Brad Dwyer is always creating something.

It started as early as middle school when Dwyer learned the basics of computer programming, From making websites in high school for clients or a mortgage interest calculator for Charles Schwab. Dwyer even created and sold a company during his first year at Iowa State University.

“So I launched Hatchlings when I was a sophomore,” Dwyer says. “And originally I wanted to make a “Where’s Waldo” game for Facebook but that was trademarked. Easter was coming up, so why not make an Easter Egg hunt. I made it in a weekend and launched it. We had 100 the first day, 1,000 the first week and like a million users the first year.”

“Now we’re at probably 15 million total installs across all of our games.”

Ten years later, Dwyer is still creating.

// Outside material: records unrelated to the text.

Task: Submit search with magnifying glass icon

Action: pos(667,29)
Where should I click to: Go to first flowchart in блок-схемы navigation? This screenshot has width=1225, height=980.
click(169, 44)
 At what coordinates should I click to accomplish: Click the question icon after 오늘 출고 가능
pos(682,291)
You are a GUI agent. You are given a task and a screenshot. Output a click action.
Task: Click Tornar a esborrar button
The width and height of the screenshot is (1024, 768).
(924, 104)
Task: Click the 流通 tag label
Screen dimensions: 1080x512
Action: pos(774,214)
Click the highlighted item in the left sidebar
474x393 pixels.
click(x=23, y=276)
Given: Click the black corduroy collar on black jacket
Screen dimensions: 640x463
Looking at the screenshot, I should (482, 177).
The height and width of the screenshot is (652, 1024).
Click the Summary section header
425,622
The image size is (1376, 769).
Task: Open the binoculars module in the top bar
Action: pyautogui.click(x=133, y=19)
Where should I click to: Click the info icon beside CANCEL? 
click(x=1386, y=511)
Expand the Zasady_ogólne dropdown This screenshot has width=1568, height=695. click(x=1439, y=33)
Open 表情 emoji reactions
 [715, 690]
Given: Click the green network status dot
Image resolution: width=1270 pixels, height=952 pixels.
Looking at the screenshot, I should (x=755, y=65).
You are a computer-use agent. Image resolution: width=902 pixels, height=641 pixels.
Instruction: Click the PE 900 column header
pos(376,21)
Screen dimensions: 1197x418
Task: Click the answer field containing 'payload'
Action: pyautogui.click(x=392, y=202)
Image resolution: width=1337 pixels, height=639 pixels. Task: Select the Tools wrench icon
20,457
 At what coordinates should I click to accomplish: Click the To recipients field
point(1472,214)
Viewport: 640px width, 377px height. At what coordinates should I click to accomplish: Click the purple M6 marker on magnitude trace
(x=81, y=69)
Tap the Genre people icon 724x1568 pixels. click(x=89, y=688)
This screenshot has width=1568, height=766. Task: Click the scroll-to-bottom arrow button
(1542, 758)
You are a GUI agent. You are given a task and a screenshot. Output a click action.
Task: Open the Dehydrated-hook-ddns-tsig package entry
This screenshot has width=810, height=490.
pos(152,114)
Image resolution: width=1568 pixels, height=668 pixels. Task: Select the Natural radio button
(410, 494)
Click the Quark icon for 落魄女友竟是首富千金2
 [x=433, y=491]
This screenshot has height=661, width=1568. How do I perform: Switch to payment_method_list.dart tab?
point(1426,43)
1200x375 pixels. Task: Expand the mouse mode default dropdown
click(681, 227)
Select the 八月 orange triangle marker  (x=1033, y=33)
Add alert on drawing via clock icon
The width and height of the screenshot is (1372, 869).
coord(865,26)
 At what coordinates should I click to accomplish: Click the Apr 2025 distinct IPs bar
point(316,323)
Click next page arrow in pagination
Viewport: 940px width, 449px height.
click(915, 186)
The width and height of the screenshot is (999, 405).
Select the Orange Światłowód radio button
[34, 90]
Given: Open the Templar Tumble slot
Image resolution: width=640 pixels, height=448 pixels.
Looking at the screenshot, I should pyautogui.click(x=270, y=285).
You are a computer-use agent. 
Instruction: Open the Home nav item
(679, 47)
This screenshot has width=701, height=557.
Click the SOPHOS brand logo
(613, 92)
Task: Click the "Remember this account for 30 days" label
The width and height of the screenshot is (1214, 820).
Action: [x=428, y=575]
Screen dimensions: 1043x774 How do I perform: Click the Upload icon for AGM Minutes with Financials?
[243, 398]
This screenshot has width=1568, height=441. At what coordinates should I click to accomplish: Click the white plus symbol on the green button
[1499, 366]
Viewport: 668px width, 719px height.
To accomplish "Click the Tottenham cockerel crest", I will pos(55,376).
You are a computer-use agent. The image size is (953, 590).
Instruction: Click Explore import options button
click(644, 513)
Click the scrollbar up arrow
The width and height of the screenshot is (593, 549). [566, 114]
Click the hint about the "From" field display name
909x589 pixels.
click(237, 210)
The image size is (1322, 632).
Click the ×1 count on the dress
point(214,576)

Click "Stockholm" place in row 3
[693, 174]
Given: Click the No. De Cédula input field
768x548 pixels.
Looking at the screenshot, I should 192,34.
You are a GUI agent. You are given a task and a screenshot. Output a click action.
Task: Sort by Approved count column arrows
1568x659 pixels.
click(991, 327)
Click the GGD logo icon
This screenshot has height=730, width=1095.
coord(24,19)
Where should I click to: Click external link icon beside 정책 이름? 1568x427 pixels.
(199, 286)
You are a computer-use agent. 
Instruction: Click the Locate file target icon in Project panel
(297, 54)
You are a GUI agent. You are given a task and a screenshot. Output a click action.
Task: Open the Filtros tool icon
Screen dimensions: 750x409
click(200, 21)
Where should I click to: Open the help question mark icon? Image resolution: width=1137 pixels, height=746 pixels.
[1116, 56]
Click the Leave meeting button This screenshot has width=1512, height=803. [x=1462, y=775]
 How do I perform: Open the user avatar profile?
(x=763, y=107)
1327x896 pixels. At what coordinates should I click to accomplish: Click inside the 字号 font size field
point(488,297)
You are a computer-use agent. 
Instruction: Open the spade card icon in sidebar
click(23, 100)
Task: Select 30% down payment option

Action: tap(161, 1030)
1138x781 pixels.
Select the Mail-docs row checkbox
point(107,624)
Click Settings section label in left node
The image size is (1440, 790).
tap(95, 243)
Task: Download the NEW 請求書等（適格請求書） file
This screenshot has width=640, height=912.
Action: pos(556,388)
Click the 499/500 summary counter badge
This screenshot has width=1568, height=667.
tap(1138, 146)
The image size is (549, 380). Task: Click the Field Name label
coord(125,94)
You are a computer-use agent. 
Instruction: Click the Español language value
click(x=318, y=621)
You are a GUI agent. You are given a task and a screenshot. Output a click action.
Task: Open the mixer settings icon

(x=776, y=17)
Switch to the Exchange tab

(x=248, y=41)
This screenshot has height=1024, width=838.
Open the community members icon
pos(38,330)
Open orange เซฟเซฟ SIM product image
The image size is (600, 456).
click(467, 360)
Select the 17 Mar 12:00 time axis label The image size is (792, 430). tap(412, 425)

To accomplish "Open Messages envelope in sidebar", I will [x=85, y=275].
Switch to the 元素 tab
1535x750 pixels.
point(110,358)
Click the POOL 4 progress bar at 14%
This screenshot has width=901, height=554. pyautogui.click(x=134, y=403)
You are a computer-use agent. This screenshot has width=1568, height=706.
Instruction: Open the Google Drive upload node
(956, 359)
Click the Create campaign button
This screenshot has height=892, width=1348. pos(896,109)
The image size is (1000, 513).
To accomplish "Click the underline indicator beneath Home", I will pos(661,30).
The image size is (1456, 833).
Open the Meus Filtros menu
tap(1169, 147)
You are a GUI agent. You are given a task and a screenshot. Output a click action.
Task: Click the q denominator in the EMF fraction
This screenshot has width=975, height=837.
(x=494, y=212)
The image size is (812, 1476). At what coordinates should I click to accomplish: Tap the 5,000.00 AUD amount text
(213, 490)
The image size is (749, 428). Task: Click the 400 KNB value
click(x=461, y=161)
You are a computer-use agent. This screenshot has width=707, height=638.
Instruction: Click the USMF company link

The Des Moines-based Hatchlings will turn ten years old in February of 2018 and Dwyer says the team is celebrating by hosting a party in Las Vegas for its players.

“When you are making stuff you go step by step, day after day,” Dwyer, 29, says. “And we are here now in December and to look back and see the things you’ve done this year. It’s like we did all that, in a year?”

Clay & Milk caught up with Dwyer to see what Hatchlings is working on for 2018.

Nose Zone
A preview of the user interface for Nose Zone, the newest app developed by Hatchlings.

Playing with facial recognition software

Earlier this year Dwyer said the Hatchlings team dedicated a week to focus on the new iPhone facial recognition software and brainstorm potential project ideas.

Dwyer said his team came up with nearly 30 ideas to incorporate the new technology on the iPhone X front facing camera. But he wanted an idea that could be developed within a weeks time.

“The one we decided to do is ‘Nose Zone'” Dwyer said. “The idea is it is a game that is controlled by your face. It’s a simple game, the 3D scan reads my face and the idea is you have a laser attached to your nose and are trying to get it into the different targets before the timer runs out.”

Dwyer says as his team developed Nose Zone, he realized more possibilities for the facial recognition software.

“We have a lot of different game ideas that we could use for the nose-pointing sensor, but it could also be an accessibility feature so if you are a quadriplegic and can’t use your hands, use your face to control your device,” Dwyer explains. “That was an idea we had but we didn’t know how to make that something useful in the allotted time.”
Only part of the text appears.